健康セミナー
6月24日、健康セミナーを開催。立命館大学 スポーツ健康科学部 教授 家光 素行氏が「実践!働く人の健康づくりのための運動~仕事の合間にできるストレッチ・筋トレ~」をテーマに講演されました。
実践!働く人の健康づくりのための運動
~仕事の合間にできるストレッチ・筋トレ~

家光 素行 氏
働く世代においては、運動不足や長時間の座位行動が、体力低下、体重増加、肩こり・腰の不調、生活習慣病リスクの上昇につながることが知られています。特にデスクワーク中心の人では、仕事中に身体を動かす機会が少なく、日常の活動量が不足しやすいことが課題です。健康づくりというと、特別な運動時間を確保しなければならないと思われがちですが、実際には、仕事の合間に短時間でも身体を動かすことが、健康維持・増進のために重要です。
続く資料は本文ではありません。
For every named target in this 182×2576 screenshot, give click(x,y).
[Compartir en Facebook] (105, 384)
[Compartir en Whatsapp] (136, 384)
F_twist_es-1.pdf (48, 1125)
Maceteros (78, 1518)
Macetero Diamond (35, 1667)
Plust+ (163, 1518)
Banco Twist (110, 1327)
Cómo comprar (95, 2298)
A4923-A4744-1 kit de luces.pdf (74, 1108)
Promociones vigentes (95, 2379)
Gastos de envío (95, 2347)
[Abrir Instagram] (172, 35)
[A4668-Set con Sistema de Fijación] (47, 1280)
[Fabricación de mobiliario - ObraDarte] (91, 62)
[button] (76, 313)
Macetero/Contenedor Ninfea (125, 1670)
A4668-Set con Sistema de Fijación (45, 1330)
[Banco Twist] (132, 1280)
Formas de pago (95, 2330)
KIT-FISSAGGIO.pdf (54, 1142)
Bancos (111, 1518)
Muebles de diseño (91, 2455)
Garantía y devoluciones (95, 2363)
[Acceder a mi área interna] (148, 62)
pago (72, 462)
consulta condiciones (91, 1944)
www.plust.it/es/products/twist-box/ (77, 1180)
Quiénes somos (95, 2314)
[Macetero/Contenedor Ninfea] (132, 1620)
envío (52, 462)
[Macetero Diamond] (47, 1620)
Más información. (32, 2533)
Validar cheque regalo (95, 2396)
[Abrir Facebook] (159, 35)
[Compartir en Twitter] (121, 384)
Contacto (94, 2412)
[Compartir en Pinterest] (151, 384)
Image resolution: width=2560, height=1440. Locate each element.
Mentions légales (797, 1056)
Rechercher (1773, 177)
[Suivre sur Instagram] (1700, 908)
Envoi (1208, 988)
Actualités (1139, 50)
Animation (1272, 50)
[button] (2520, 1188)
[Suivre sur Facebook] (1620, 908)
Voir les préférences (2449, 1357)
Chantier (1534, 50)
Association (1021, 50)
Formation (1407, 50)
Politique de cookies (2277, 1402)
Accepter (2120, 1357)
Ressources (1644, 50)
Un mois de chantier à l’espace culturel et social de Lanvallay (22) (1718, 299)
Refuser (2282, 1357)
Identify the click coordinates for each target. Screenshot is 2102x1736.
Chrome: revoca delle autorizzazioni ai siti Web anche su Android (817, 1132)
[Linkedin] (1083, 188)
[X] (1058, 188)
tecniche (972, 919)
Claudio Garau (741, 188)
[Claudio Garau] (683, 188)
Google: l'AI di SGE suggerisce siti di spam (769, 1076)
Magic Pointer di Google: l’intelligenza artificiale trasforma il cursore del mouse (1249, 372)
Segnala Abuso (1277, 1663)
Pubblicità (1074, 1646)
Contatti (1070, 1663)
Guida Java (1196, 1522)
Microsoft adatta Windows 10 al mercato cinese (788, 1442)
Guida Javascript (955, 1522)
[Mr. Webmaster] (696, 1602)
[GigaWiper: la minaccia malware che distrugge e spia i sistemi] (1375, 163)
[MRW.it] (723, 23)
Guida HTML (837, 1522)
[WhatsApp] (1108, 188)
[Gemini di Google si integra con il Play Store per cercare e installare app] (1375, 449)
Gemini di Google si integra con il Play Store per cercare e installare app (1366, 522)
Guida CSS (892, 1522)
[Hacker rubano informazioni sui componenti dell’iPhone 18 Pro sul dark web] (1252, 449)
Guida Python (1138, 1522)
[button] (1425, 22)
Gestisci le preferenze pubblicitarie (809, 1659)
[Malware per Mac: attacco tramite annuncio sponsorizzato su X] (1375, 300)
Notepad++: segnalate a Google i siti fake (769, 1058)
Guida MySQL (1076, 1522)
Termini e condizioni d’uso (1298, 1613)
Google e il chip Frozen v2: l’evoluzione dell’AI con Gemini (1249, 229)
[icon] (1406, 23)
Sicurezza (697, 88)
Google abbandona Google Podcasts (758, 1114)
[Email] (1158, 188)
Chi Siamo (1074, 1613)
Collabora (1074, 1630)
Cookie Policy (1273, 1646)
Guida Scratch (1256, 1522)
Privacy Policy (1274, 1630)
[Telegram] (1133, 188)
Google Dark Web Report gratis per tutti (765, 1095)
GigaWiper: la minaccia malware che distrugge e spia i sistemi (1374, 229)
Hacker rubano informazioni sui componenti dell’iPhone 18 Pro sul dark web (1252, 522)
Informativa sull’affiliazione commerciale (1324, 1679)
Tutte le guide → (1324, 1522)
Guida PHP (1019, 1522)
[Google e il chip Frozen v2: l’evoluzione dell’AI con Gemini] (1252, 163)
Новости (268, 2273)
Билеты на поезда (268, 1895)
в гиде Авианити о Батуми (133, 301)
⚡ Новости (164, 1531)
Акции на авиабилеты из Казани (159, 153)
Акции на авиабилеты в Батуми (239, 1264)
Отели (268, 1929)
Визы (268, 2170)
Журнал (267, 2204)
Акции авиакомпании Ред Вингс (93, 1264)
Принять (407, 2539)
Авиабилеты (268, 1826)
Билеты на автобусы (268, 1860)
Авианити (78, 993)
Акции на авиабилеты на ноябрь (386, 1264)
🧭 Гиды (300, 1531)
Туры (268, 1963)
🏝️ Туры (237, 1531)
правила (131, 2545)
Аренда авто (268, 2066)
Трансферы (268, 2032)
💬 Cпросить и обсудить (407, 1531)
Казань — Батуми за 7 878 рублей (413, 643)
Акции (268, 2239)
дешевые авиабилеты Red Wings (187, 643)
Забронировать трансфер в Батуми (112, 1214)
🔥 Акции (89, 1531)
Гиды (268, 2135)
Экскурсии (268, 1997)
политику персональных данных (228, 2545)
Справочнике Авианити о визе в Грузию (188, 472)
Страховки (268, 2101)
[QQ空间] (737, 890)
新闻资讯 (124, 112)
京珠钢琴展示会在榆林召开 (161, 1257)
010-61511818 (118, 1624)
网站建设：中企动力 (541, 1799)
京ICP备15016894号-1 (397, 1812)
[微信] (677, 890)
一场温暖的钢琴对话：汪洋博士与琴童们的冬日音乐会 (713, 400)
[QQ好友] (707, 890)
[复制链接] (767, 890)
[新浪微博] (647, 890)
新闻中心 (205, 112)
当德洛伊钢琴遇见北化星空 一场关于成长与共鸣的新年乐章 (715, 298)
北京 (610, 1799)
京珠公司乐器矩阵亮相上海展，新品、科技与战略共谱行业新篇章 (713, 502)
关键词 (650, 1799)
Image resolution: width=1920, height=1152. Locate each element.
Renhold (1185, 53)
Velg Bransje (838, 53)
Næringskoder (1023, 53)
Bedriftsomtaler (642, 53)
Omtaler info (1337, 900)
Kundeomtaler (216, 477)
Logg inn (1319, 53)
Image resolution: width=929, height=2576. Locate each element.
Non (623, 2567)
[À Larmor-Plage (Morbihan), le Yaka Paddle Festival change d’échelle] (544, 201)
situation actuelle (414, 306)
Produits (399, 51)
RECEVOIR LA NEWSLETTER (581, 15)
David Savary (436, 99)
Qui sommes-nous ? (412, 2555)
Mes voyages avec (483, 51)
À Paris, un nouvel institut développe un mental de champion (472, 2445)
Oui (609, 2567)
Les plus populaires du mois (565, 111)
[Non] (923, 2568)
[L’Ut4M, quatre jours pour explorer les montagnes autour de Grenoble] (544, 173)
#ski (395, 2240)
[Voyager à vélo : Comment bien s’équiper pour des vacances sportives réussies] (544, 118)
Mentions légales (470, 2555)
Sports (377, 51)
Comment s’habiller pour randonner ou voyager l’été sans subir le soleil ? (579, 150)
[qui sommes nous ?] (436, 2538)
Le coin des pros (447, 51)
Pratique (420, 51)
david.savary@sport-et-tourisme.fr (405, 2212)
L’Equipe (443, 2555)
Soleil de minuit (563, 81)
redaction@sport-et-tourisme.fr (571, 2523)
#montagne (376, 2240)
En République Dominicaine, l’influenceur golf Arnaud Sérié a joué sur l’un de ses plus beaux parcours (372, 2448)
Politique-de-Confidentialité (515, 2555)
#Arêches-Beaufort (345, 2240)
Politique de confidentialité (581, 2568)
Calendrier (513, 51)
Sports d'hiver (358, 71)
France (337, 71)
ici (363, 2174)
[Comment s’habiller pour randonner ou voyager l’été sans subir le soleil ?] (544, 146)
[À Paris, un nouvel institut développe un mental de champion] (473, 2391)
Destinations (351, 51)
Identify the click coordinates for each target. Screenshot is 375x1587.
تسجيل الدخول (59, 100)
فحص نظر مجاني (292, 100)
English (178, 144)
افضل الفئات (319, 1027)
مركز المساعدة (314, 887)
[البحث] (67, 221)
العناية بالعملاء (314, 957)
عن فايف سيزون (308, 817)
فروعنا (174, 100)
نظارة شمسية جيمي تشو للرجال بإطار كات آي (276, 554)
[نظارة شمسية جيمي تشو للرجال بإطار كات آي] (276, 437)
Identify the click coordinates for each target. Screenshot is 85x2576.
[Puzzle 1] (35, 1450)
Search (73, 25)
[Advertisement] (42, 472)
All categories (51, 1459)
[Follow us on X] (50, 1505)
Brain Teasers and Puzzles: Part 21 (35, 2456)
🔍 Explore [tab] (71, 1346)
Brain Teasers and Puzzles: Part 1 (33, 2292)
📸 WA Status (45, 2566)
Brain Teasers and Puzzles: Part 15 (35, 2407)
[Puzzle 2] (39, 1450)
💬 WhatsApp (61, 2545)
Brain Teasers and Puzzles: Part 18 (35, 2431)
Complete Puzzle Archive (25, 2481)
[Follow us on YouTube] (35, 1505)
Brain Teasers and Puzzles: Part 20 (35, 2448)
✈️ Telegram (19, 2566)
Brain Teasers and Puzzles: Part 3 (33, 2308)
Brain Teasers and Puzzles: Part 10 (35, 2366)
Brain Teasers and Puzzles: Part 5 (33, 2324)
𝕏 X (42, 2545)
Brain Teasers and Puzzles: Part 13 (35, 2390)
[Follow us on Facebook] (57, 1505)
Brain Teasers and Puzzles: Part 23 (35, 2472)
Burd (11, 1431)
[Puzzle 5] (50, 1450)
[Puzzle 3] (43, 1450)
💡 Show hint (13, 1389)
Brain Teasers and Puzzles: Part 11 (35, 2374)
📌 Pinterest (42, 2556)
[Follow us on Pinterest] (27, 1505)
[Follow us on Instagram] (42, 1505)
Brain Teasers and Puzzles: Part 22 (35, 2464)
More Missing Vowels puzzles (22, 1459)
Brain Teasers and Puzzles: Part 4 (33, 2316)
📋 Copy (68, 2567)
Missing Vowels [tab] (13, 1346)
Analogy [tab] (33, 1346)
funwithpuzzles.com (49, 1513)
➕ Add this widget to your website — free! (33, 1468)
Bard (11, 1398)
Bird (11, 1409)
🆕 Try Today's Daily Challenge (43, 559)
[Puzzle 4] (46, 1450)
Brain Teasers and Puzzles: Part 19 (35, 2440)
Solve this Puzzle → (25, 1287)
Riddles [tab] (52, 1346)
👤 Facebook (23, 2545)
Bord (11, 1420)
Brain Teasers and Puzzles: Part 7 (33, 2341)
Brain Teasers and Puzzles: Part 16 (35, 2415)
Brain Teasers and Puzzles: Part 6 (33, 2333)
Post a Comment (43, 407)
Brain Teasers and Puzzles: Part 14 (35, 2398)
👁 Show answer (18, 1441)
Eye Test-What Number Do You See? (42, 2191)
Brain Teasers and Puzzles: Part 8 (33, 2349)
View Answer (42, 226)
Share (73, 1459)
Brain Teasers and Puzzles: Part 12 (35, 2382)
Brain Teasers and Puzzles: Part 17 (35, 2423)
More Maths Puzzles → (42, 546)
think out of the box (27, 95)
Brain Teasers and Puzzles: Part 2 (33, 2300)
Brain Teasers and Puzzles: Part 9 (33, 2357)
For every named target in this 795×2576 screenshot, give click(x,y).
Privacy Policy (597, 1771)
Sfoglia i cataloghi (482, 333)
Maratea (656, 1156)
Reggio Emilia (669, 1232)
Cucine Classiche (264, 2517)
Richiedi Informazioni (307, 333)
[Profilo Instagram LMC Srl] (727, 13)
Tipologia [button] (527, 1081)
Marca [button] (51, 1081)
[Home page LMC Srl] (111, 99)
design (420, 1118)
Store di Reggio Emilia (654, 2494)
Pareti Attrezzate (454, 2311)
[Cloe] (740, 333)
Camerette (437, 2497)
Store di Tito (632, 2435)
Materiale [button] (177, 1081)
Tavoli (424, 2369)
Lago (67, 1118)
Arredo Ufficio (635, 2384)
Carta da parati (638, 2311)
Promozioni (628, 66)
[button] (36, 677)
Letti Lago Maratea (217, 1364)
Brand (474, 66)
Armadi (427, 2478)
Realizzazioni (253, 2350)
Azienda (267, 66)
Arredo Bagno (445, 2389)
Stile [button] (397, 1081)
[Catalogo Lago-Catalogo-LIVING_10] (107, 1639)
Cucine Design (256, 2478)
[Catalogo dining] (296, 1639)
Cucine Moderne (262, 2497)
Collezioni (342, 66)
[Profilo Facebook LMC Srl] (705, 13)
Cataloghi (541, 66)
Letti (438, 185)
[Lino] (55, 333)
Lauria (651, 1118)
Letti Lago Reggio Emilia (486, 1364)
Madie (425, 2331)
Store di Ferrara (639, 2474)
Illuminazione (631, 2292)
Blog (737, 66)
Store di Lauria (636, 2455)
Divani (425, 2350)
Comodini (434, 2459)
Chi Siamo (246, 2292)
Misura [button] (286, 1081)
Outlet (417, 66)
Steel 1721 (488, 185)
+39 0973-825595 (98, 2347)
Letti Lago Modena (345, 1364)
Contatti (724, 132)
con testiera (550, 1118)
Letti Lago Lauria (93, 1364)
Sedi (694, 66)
まとまった運動時間がとれなくても、座りっぱなしを避け、こまめに身体を動かすことは、体力の維持だけでなく、代謝や血流の改善、疲労軽減、気分転換にも役立ちます。
運動には、脂肪燃焼を促すだけでなく、筋量や骨量の維持、心血管疾患リスクの低下、体力向上など、多面的な効果があります。


推奨される運動としては、ウォーキングなどの有酸素性運動、筋力トレーニング、ストレッチ運動、そして日常生活の中での身体活動があります。必ずしも強い運動でなくても、「無理なく続けられること」が健康づくりにおいて非常に大切です。椅子に座った状態でできる運動として、膝の曲げ伸ばし、足踏み、かかとの上げ下げ、体幹のひねり、胸を開く動きなどがあります。これらは大きなスペースを必要とせず、転倒リスクも低く、会議前後や業務の合間にも行いやすい運動です。また、仕事着でもできる運動としては、浅めのスクワット、カーフレイズ、壁や机を使ったプッシュ動作、立ったままの体幹ひねりなどが挙げられます。これらは汗をかきすぎず、床に寝る必要もなく、短時間でも下半身や体幹をしっかり使うことができます。さらに、デスクワーカーにとっては、肩や胸、股関節まわりが硬くなりやすく、姿勢が崩れやすいことも問題です。そのため、リフレッシュ運動として、肩回し、胸開き、背すじを伸ばす動作、股関節を動かす運動などを取り入れることは、肩こりや腰の重さの軽減、集中力の回復にも役立ちます。
健康づくりのための運動は、必ずしも長時間である必要はありません。1回数分から 10分程度の短い運動でも、1日の中で積み重ねることで身体活動量を増やすことができます。大切なのは、自分の体力や生活スタイルに合った方法を選び、無理なく続けることです。科学的エビデンスに基づく運動の考え方を、働く場面に合った形に置き換えて実践することで、日々の健康づくりに結びつけることができます。